The New (Old) Connectivity: What it Means for Business
The way we connect can dramatically affect creativity, innovation, and teamwork. Dr. Fowler’s research shows that social networks have a powerful effect on a wide range of human behaviors, and he provides an understanding of real, everyday, face-to-face networks to help you harness the power of social networks online. Dr. Fowler shares the results from a recent massive-scale experiment conducted with Facebook that changed the real-world behavior of 340,000 people and offers 3 keys to how this research translates to business settings with real consequences for ROI.
The Power of Big Data
As a business or organization, you routinely collect data, but do you know the most powerful ways to leverage this information to reach your goals? Recent work shows that online interactions can be used to predict face-to-face relationships. In other words, these digital footprints allow us to identify the people we want to connect with whether as friends, customers, or supporters. In this talk, Dr. Fowler describes research that shows 4 ways we can use indicators in big data settings to improve our power to predict and shape behavior toward a desired outcome.
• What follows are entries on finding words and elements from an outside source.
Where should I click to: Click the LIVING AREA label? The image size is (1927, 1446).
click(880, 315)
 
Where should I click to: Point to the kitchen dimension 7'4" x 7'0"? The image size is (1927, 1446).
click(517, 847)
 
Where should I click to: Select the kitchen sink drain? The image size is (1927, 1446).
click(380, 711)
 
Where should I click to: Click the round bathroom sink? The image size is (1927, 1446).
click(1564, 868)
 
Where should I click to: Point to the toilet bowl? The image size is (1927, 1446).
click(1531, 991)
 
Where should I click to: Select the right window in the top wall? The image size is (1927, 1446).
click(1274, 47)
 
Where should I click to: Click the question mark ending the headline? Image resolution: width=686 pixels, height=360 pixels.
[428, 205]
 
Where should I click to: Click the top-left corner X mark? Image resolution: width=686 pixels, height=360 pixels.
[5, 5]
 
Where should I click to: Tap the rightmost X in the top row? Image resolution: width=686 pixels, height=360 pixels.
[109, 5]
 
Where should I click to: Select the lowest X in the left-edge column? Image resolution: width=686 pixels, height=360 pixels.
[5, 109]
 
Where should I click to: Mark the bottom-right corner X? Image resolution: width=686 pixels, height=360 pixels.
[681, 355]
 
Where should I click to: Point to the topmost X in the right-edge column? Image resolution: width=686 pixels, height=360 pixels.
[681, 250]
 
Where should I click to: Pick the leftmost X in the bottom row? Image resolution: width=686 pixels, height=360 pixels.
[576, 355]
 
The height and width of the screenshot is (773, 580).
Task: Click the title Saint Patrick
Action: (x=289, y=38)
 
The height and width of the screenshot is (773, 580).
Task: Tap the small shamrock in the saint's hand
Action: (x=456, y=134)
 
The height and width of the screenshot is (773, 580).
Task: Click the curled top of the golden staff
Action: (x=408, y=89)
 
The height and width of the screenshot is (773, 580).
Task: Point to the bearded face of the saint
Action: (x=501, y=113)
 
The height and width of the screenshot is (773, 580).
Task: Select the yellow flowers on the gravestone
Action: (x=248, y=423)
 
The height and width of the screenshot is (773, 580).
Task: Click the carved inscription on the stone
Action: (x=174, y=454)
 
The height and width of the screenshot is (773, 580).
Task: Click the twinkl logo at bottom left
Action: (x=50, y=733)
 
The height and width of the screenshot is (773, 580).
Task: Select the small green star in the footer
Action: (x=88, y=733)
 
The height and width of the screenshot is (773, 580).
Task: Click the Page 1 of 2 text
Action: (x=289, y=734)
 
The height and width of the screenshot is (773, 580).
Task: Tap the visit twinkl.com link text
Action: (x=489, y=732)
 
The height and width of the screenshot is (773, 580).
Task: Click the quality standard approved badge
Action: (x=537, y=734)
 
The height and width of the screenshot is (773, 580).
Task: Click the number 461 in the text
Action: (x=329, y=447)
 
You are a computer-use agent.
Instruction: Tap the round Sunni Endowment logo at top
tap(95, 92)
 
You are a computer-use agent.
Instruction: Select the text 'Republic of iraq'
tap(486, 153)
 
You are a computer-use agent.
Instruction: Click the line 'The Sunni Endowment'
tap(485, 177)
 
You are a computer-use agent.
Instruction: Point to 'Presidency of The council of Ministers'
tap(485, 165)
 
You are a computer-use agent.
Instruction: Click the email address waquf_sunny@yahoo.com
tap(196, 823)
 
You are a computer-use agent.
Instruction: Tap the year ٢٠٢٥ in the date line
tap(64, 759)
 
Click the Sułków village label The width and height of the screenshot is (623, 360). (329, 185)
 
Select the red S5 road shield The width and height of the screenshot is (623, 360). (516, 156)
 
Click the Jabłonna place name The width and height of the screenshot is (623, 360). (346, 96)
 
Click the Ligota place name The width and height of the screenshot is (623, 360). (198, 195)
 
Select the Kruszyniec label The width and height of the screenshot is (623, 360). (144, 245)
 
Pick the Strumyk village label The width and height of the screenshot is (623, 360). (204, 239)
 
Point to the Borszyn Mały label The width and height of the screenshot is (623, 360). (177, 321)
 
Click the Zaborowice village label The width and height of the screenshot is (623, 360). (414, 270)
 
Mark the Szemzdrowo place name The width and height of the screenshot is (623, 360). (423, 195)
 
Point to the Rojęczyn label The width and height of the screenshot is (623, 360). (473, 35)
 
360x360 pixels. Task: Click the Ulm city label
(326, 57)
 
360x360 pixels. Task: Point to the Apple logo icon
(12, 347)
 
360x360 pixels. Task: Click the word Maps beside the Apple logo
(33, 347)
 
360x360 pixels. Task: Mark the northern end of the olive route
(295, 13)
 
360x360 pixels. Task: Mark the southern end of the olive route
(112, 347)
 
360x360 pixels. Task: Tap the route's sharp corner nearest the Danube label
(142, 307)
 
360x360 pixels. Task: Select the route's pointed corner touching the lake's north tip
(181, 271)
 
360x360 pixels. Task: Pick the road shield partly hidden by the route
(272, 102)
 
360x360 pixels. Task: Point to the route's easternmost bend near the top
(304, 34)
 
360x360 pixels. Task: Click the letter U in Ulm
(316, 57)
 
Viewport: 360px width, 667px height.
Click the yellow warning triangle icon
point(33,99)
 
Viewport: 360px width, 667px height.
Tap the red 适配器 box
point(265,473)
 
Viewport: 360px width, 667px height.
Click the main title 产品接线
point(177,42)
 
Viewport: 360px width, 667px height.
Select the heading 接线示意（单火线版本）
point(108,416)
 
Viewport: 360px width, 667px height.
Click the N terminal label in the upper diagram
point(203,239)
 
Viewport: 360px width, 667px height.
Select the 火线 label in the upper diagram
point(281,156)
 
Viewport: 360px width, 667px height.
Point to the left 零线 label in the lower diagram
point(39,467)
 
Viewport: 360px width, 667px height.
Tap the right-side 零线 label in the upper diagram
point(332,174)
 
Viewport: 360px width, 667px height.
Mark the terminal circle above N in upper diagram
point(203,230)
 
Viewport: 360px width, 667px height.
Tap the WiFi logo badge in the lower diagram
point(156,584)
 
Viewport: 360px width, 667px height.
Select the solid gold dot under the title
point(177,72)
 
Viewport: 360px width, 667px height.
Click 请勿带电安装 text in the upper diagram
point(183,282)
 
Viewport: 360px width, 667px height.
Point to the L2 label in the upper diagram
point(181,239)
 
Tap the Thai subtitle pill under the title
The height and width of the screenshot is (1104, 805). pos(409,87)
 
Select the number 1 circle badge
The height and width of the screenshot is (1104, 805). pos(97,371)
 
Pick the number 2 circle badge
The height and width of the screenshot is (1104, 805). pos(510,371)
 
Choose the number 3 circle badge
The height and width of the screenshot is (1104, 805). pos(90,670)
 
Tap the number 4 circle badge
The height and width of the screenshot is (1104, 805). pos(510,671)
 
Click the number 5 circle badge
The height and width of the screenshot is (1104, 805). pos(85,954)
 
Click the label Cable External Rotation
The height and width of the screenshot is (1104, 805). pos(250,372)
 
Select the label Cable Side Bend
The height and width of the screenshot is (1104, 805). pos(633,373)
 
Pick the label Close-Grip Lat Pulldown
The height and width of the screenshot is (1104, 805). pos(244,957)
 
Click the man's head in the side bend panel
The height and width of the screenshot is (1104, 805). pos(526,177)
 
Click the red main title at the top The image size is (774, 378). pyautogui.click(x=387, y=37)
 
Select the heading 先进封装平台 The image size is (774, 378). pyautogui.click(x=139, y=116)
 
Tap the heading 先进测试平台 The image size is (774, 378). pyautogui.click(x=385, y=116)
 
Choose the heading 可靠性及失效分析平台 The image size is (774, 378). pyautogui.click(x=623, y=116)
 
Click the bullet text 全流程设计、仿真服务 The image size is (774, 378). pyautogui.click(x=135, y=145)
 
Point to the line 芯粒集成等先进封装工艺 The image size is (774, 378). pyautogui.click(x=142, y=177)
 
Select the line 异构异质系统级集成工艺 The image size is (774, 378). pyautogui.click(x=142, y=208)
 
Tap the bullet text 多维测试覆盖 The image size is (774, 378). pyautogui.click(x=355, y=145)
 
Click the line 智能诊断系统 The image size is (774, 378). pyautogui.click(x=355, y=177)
The Power of Social Networks
It is customary to think about fashions in things like clothes or music as spreading in a social network. But all kinds of things, many of them quite unexpected, flow through social networks, and this process obeys certain rules. Dr. Fowler reveals the dynamics of social networks and presents compelling evidence for our profound influence on one another's tastes, health, wealth, happiness, beliefs, even weight, as he explains how social networks shape our lives. Based on his bestselling book Connected: The Surprising Power of Our Social Networks and How They Shape Our Lives, he describes the results of groundbreaking research that unlocks a revolutionary new understanding of the sway that we have over one another through our connections. He outlines the fundamental rules governing the formation and operation of social networks and describes the myriad ways that they help to shape who we are and what we do.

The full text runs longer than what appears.